In addition to Weibo, there is also WeChat
Please pay attention
WeChat public account
Shulou
2025-01-19 Update From: SLTechnology News&Howtos shulou NAV: SLTechnology News&Howtos > Database >
Share
Shulou(Shulou.com)05/31 Report--
This article shows you how to achieve high-performance indexing in MySQL, the content is concise and easy to understand, it will definitely brighten your eyes. I hope you can get something through the detailed introduction of this article.
What is an index or key is a data structure that the storage engine uses to find records quickly.
Index is the most effective means to improve the performance of MySQL queries. We often say that MySQL performance tuning is basically the optimization of indexes. So this is the knowledge point that every developer needs to master and will apply.
An index is a data structure, which is also a file stored on disk. In the last article, when we learned about the logical architecture of MySQL, we learned about the InnoDB and MyISM storage engines. The InnoDB storage engine indexes and data are the same file, and the MyISAM indexes and data are two separate files.
In MySQL, indexes are implemented at the storage engine layer rather than the Server layer, so indexes work differently for different storage engines. Our analysis of the index should be based on the storage engine, and InnoDB is the default storage engine for MySQL.
Advantages of the index:
The index greatly reduces the amount of data that the server needs to scan.

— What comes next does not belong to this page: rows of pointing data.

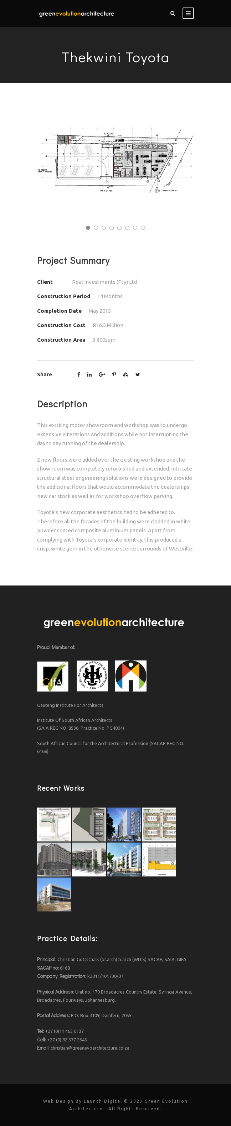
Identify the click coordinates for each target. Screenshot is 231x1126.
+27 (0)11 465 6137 (64, 1031)
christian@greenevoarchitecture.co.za (90, 1047)
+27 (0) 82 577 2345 (67, 1039)
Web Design (58, 1101)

Indexes can help the server avoid sorting and temporary tables.
The index can be changed from random Imax O to sequential Imax O.
Disadvantages of the index:
An index is a data structure that takes up extra disk space.

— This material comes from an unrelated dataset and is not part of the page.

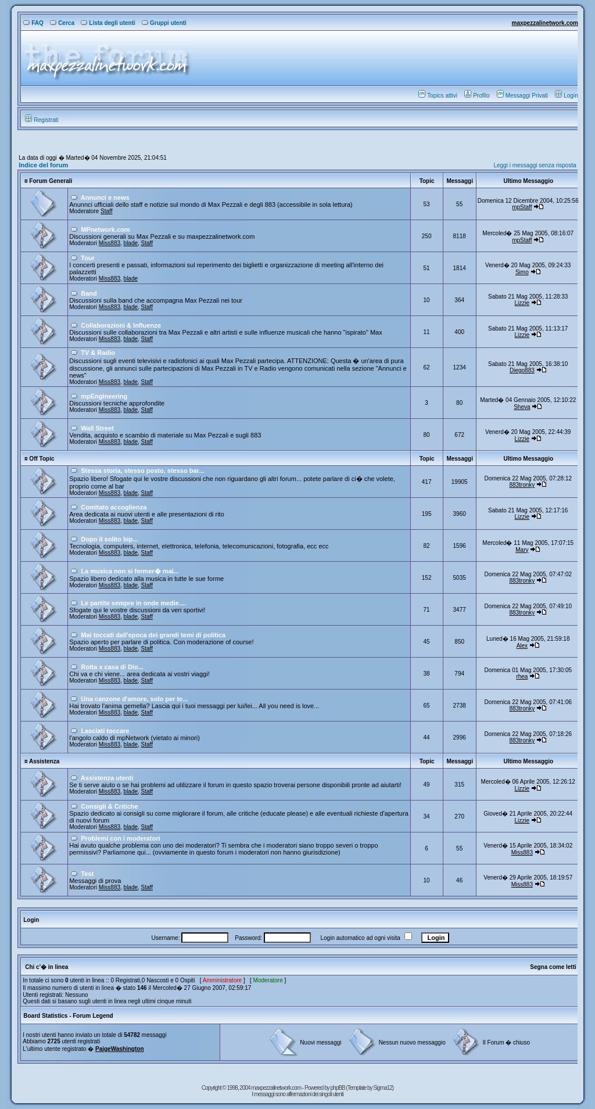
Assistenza (44, 761)
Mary (521, 550)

When the amount of data in the table is large, the cost of maintaining the index is high.
Index data model
The data structures and algorithms of each storage engine are different, so let's take a look at the index types supported by MySQL itself.
B-Tree index
Generally speaking, the index structure refers to the B-Tree index, which is supported by most MySQL storage engines, but different storage engines use B-Tree indexes in different ways, and their performance varies. InnoDB uses B+Tree, which is stored in the original data format, referencing the indexed rows according to the primary key.

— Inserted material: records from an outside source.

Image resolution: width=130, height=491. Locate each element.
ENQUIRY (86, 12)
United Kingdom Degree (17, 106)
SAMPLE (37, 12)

All B-Tree values are stored sequentially, and each leaf is the same distance from the root. The following is an abstract diagram of B-Tree:
B-Tree can speed up access to data.
The storage engine does not need a full table scan to get the required data, it starts the search from the root node of the index. The pointers to the child nodes are stored in the slot of the root node, and the search engine looks to the lower level according to these pointers. By comparing the value of the node page with the value you are looking for, you can find the appropriate pointer to enter the lower node. In the end, the engine either finds the corresponding value or the record does not exist.
If the B-Tree index has multiple columns, the index values are sorted according to the index order defined when the table is created, so the order of the index is more important.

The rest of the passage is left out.